I conducenti dei monopattini rispondo delle norme di comportamento proprie dei velocipedi e quindi devono condurre il veicolo usando la comune diligenza e la comune prudenza.

L’utilizzo dei monopattini elettrici può essere realizzato sulle strade urbane, dove è consentita la circolazione dei velocipedi, aventi limite di velocità max di 50 Km/h, con il richiamo all’obbligo, previsto dal Codice della Strada, di utilizzare le piste ciclabili ove presenti; mentre nelle strade extraurbane la conduzione può avvenire solo sulle piste ciclabili.

I conducenti dei monopattini elettrici devono procedere non affiancati in numero superiore a due, mentre se le condizioni non lo consentono, sono tenuti a viaggiare su un’unica fila.

L’uso il telefono cellulare è previsto solo attraverso dell’auricolare (solo uno) a patto di mantenere libero l’uso delle mani. I conducenti dei monopattini rispondono, nel caso, anche delle violazioni per guida in stato di ebbrezza alcolica o in stato di alterazione psico-fisica per assunzione di sostanze stupefacenti o psicotrope.

Durante la marcia bisogna mantenere l’uso libero delle braccia e delle mani, reggere il manubrio con entrambe le mani, salvo l’eventuale segnalazione per l’effettuazione di una manovra di svolta, così come già previsto per i velocipedi. Durante il periodo di oscurità, già da mezz’ora dopo il tramonto e di giorno, qualora le condizioni atmosferiche lo richiedano, c’è l’obbligo da parte del conducente di indossare il giubbotto o le bretelle retroriflettenti ad alta visibilità.

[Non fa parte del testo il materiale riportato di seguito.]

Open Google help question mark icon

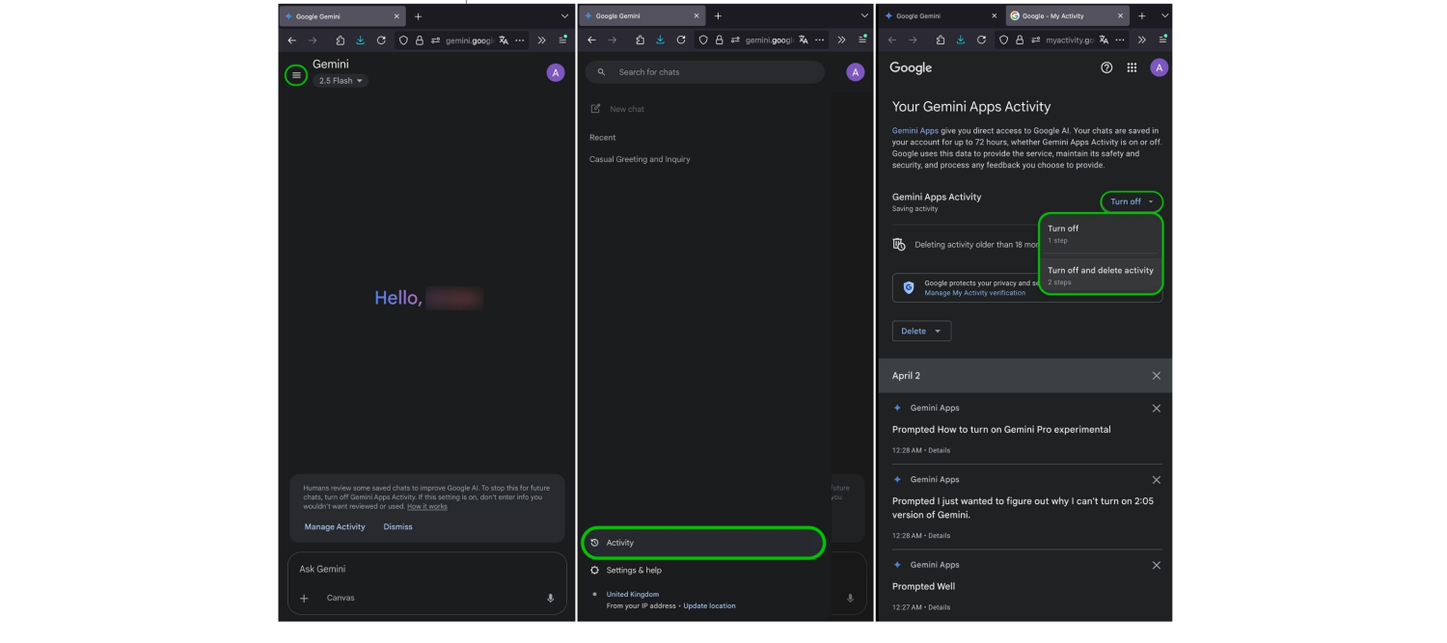[1106, 67]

E’ vietato il trasporto di altre persone, animali, trainare veicoli, condurre animali e farsi trainare da altri veicoli.

Venendo alle attività di controllo poste in essere dalle pattuglie della Sezione di Polizia Stradale, queste si sono orientate nel verificare il corretto comportamento, da parte dei conducenti dei monopattini elettrici, durante la circolazione.

Inoltre anche gli aspetti tecnici (velocità, omologazione, potenza, ecc.) sono stati oggetto di appositi riscontri.

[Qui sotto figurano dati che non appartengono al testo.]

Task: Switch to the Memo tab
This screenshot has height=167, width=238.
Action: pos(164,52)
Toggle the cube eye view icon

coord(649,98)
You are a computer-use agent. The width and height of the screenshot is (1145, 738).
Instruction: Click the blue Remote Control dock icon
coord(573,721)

Proprio da tali attività, gli Agenti della Stradale di Reggio Emilia hanno sanzionato un conducente minorenne privo di casco protettivo e l’utilizzo di monopattino elettrico sul marciapiede, sebbene vietato.

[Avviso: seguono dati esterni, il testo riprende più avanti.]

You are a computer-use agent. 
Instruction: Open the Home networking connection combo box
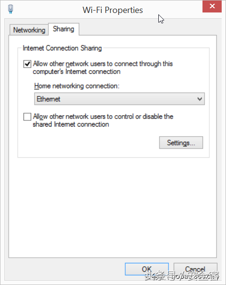click(119, 99)
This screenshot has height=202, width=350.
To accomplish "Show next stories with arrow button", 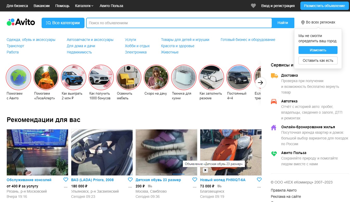I will click(261, 83).
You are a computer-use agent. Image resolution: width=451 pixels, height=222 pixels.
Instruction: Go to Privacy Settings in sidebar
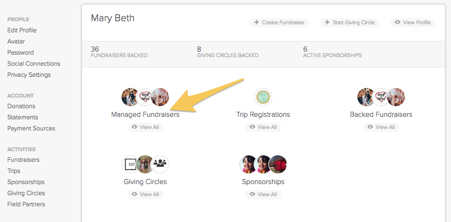point(29,75)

Comportamenti ulteriormente pericolosi se adottati in corrispondenza di passi carrai con scarsa visibilità, esponendo i residenti a rischi di incidenti stradali in caso di uscita dalle proprie abitazioni.

Il Comando di Polizia Stradale, anche in virtù di quanto appurato, continuerà anche nei prossimi giorni ad effettuare tale tipologia di verifiche, finalizzando il proprio impegno a rendere maggiormente sicura la circolazione nel territorio dell’intera provincia.